Da un lato si è vista una storia di successo come la Macedonia del Nord, ma al contempo l’Ue si è trovata di nuovo bloccata da un Paese europeo: questo non è un buon segno. Dall’altro le varie capitali europee hanno continuato a tirare in lungo la questione dell’ingresso, sapendo benissimo che questi Paesi, tranne forse due, non sono ancora pronti all’ingresso e sapendo benissimo che ancora oggi ci sono cinque Paesi che non ne riconoscono uno: è questo un vincolo molto forte per risolvere il nodo serbo-kosovaro.

In che modo la nuova politica estera americana potrà (o vorrà) influenzare una qualche evoluzione tra Serbia e Kosovo?

In realtà, nonostante i cambi di presidenza, la politica americana temo abbia costruito sottotraccia un consenso bipartisan sullo scambio dei territori: quindi ai serbi i quattro comuni del nord e agli albanesi i tre comuni della valle di Preshevo e in seguito il riconoscimento del Kosovo a chiusura della questione. Però non è detto che dopo lo scambio dei territori veramente le relazioni vengano normalizzate: può darsi di sì, ma può darsi anche di no. Però il ritorno dei fratelli irredenti dei comuni del nord fa comodo, perché nel frattempo c’è qualcosa di concreto ottenuto dopo una guerra persa.

L’Alto rappresentante per la politica estera europea, Kaja Kallas, ha detto che la normalizzazione delle relazioni bilaterali è l’unica via per l’adesione del Kosovo e della Serbia all’Unione europea: come riuscirvi?

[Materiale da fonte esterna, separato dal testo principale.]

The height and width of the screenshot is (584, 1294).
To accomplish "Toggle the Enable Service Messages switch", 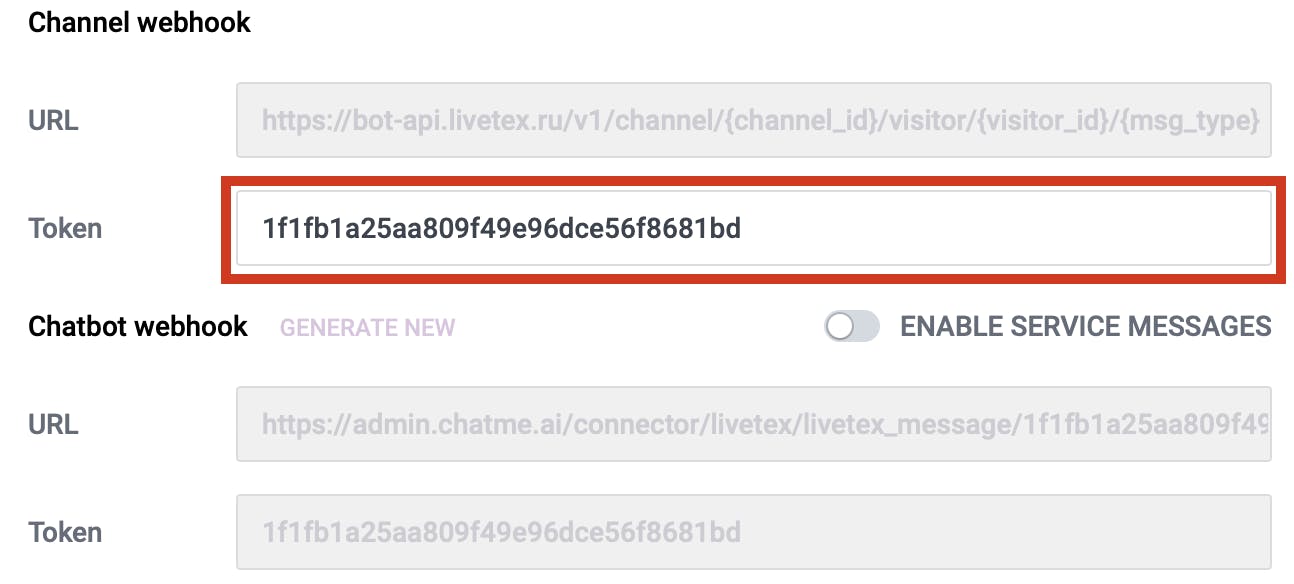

La normalizzazione aveva conosciuto un balzo in avanti tattico quando l’Europa aveva seriamente minacciato di tagliare qualunque sussidio. Ho dei seri dubbi che questa Commissione abbia la forza politica di farlo. Parimenti ho dei seri dubbi che i maggiori governi europei, i cinque più grossi, abbiano veramente l’interesse, la forza politica e la volontà di farlo. E comunque, anche tagliando completamente i sussidi, ci vorrebbero tempo e tenacia perché alla fine i due Governi decidano di normalizzare le relazioni. L’arrivo della presidenza Trump da un punto di vista tecnico permette di smuovere le carte sul tavolo da gioco e quindi apre prospettive e sponde che prima non erano immaginabili. Ma se l’Europa è preoccupata per i dazi, figuriamoci se ha voglia di avere una posizione più energica con Belgrado e Pristina. Su quest’ultima capitale non mi pare impossibile un accordo di scambio all’americana e una normalizzazione imposta dalla minaccia di un ritiro della Kfor o anche solo del contingente statunitense, esponendo il Governo kosovaro a una ipotetica minaccia serba, tutta da verificare. Quindi, ribadisco che questa è una Commissione ancora più debole della precedente, che dice delle cose corrette ma poi bisogna vedere se avrà la volontà di farle. E questo è un grosso interrogativo su cui naturalmente tutte le capitali e soprattutto tutti i guastafeste regionali nei Balcani speculano. Speculano perché sanno che con questa presidenza americana comunque ci sono delle aperture (non si sa verso dove). E il gioco non è totalmente determinato dall’Unione europea.